| DOCUMENT PASSAGE |
Re: BUG #18959: Name collisions of expression indexes during parallel Index creations on a pratitioned table.

From: Tom Lane <tgl(at)sss(dot)pgh(dot)pa(dot)us>
To: Robert Haas <robertmhaas(at)gmail(dot)com>
Cc: Dilip Kumar <dilipbalaut(at)gmail(dot)com>, maximilian(dot)chrzan(at)here(dot)com, pgsql-hackers(at)lists(dot)postgresql(dot)org
Subject: Re: BUG #18959: Name collisions of expression indexes during parallel Index creations on a pratitioned table.
Date: 2025-09-15 16:15:26
Message-ID: 618784.1757952926@sss.pgh.pa.us
Views: Whole Thread | Raw Message | Download mbox | Resend email
Thread:
Lists: pgsql-bugs pgsql-hackers

Robert Haas <robertmhaas(at)gmail(dot)com> writes:
> I'll take the risk of expressing an opinion: I think we should do
> something about this problem, but I'm not all that convinced we should
> do this particular thing.

Thanks for weighing in! Opinions are good, and I'm by no means set
on doing what is in my submitted patch. However, I'm failing to
extract a clearly-better alternative from your message.

> There are two things about this that don't seem great to me. First,
> the index names for idxpart1 are no longer consistent with the index
> names for idxpart2. Second, IMHO, the names are worse. Let's talk
> about each of those problems separately. The reason the names aren't
> consistent any more is because idxpart2 is created as a standalone
> table and then attached as a partition, whereas idxpart1 is a
> partition from the first moment of its existence. It is not essential
> that the index names not vary based on which way the user does it, but
> I think it is a nicer user experience if they don't.

I think I'm not getting something here. Isn't that inconsistency
directly traceable to the user having supplied inconsistent names
to begin with? Surely we're not going to get into the business of
overruling the user's choice of names, so it seems to me that some
cases like this are inevitable. The patch does change which cases
those are, but I don't see how we avoid all such changes except by
sitting on the current rules forever. Maybe what your complaint
really points to is that this regression test case is designed around
the old naming conventions, and we ought to do more-extensive surgery
on it so that the names that are test-script-determined are consistent
with the new approach.

> Now, what about
> the absolute quality of the names? The change makes the index names
> more consistent with the name of the index on the parent, which is
> nice, but we also lose something: the index names are now less
> consistent with the names of the child tables, and they don't mention
> the affected columns any more.

Well, again, that's a user decision.

> Surely, it's not as nice for the indexes on the brassica and daucus
> tables to be named vegetables_id_idx_1 and vegetables_id_idx_2 rather
> than brasica_id_ix and daucus_id_idx. That's just gotta be worse.

I don't really agree. The only thing the overexplain test script
does to create these indexes is

CREATE INDEX ON vegetables (id);

I don't see why it's even slightly surprising that the resulting
child indexes should have names involving "vegetables" and "id".

| ASSIGNED TASK 1 |
From the index-naming reply, output the passage that opens with the words containing "From: Tom Lane" and closes with "this particular thing.", copied character for character.
| ASSIGNED TASK 2 |
In the index-naming reply, why are the index names for idxpart1 no longer consistent with those for idxpart2? Answer in one to three sentences.

| SUPPLIED ENTRIES |
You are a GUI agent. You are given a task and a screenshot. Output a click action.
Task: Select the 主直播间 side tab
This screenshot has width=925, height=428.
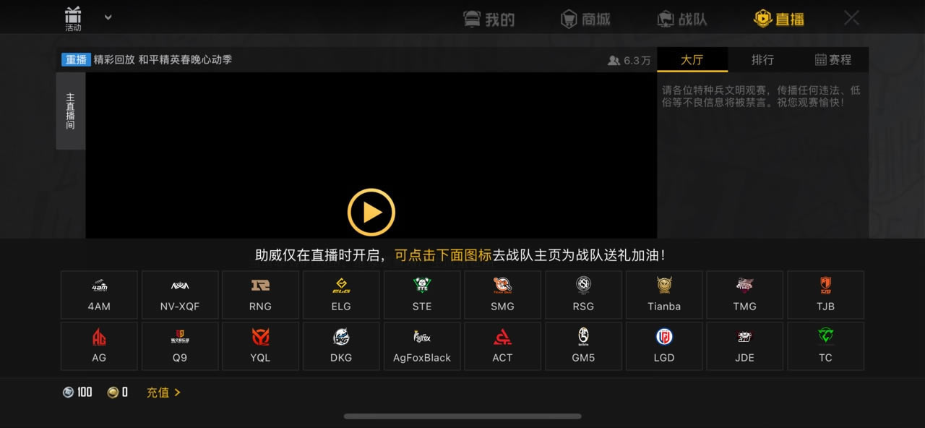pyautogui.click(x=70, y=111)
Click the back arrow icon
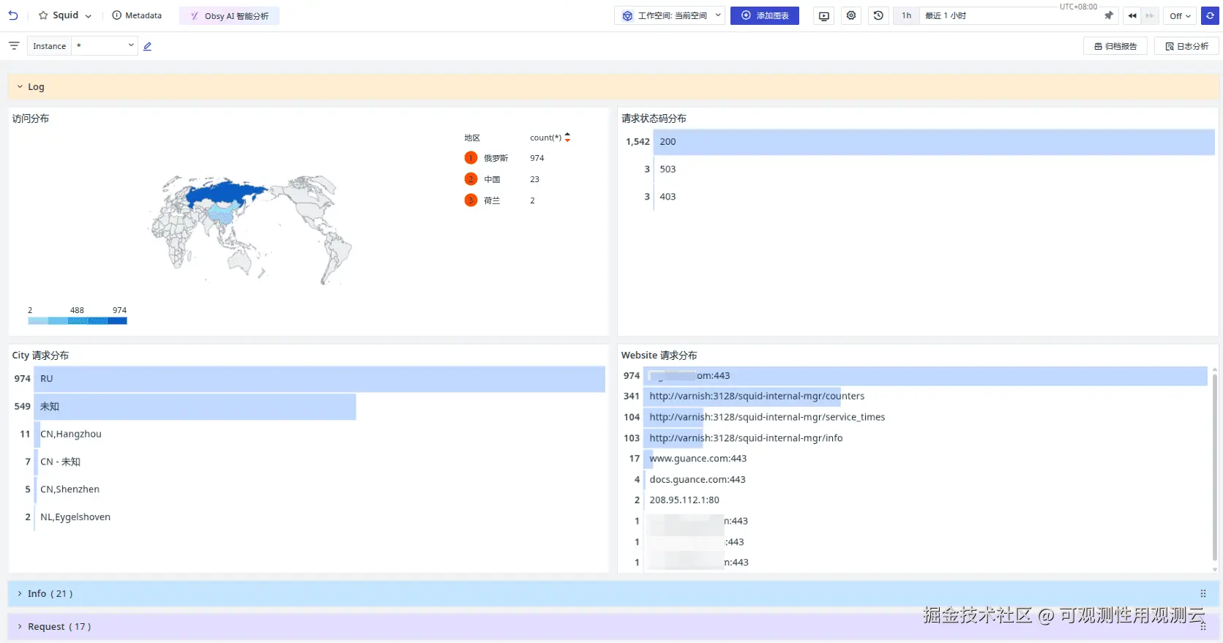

--

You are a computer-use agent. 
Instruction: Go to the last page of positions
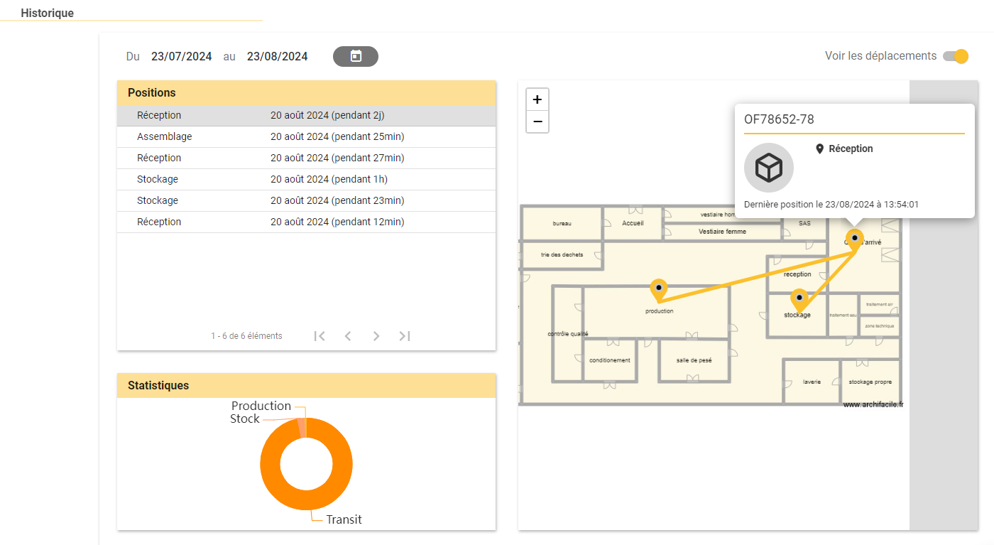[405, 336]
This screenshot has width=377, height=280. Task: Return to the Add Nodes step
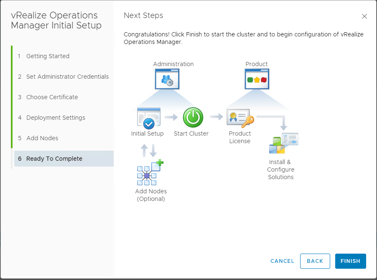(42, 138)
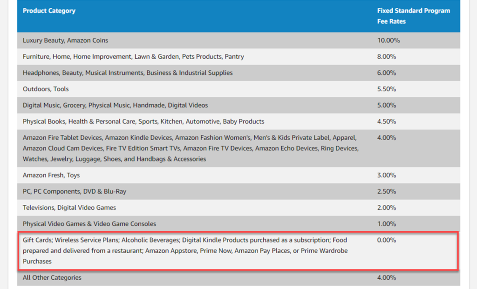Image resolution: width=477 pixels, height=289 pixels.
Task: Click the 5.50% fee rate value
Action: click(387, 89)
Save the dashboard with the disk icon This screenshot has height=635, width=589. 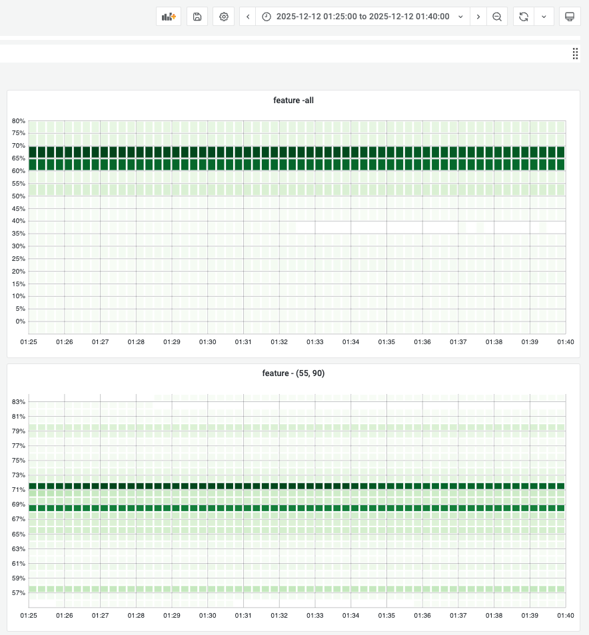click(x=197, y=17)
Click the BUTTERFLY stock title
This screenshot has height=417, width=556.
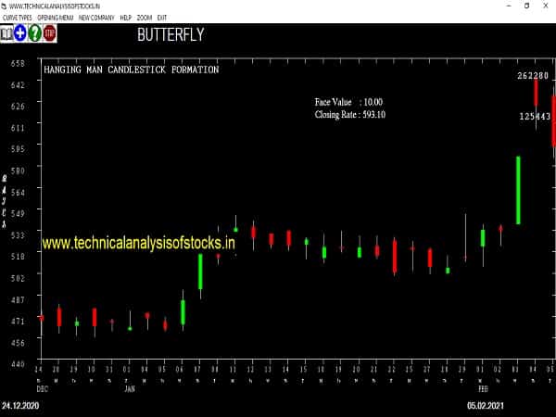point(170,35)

--

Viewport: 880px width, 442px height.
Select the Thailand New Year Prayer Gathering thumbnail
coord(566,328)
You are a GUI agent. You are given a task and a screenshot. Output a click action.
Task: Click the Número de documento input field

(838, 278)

| WRITTEN SOLUTION 1 |
From: Tom Lane <tgl(at)sss(dot)pgh(dot)pa(dot)us>
To: Robert Haas <robertmhaas(at)gmail(dot)com>
Cc: Dilip Kumar <dilipbalaut(at)gmail(dot)com>, maximilian(dot)chrzan(at)here(dot)com, pgsql-hackers(at)lists(dot)postgresql(dot)org
Subject: Re: BUG #18959: Name collisions of expression indexes during parallel Index creations on a pratitioned table.
Date: 2025-09-15 16:15:26
Message-ID: 618784.1757952926@sss.pgh.pa.us
Views: Whole Thread | Raw Message | Download mbox | Resend email
Thread:
Lists: pgsql-bugs pgsql-hackers

Robert Haas <robertmhaas(at)gmail(dot)com> writes:
> I'll take the risk of expressing an opinion: I think we should do
> something about this problem, but I'm not all that convinced we should
> do this particular thing.

| WRITTEN SOLUTION 2 |
The names differ because idxpart2 is created as a standalone table and only later attached as a partition. By contrast, idxpart1 is a partition from the first moment of its existence.